Put the records below into a numbered list, one line per entry, leaving out any blank lines.

### RECORD EXTRACTS
BEGIN

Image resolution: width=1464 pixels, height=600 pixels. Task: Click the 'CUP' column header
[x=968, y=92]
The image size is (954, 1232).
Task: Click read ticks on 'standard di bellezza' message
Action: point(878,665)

END

### RIGHT ANSWER
1. Image resolution: width=1464 pixels, height=600 pixels. Task: Click the 'CUP' column header
2. [x=968, y=92]
3. The image size is (954, 1232).
4. Task: Click read ticks on 'standard di bellezza' message
5. Action: point(878,665)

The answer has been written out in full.